Star-Disk Collisions & Implications for QPEs
We used Athena++ to perform 3D hydrodynamic simulations of repeated collisions between a star and an accretion disk near a supermassive black hole, quantifying the stellar mass loss per impact with simple fitting functions and showing that shock-heating from earlier encounters dramatically amplifies subsequent stripping. From these results, we demonstrate that observed quasi-periodic eruptions (QPEs) are unlikely powered by direct star–disk impacts but rather by “circularization shocks” as previously stripped debris re-encounters the disk, which naturally explains the regular timing of GSN 069 and eRO-QPE2, the large flare-to-flare variations in eRO-QPE1, and constrains the QPE-emitting phase lifetime to ≲1000 yr (with eRO-QPE2 lasting only a few decades).
Planetary Nebula Luminosity Function
We used the photoionization code CLOUDY to simulate planetary nebulae over a wide range of central-star and nebular parameters, finding that the peak [O III] 5007 Å luminosity depends only weakly on stellar temperature and ejecta mass but is strongly governed by the central stellar luminosity and the nebular dust-to-gas mass ratio—naturally explaining the near-constant bright-end cutoff of the planetary nebula luminosity function (PNLF) across galaxy types.
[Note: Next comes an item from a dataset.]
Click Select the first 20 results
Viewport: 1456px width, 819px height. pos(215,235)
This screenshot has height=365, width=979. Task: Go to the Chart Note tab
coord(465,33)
Furthermore, we demonstrate that photoionized nebulae produced by surviving double white-dwarf merger remnants—lacking the hydrogen recombination lines typical of PNe—could populate the high-luminosity tail of the PNLF in both young and old stellar systems, offering a unified explanation for unusually bright PNe observed in early-type galaxies.
White Dwarf
Merger Remnants
We investigate the observational prospects for detecting surviving remnants of double carbon–oxygen white dwarf mergers by modeling their surrounding photoionized nebulae with CLOUDY, predicting weak hydrogen recombination lines and strong carbon and oxygen recombination and fine-structure lines in the UV, optical, and IR for the ∼10⁴ yr post-merger phase. From these models, we show that narrow-band imaging or integral field spectroscopy of high-stellar-mass, low-star-formation-rate regions (e.g., M31’s bulge, M87’s outskirts, and the Milky Way) should reveal multiple candidates, and we successfully reproduce the WISE nebula around IRAS 00500+6713 while predicting strong [Ne VI] and [Mg VII] lines detectable with JWST.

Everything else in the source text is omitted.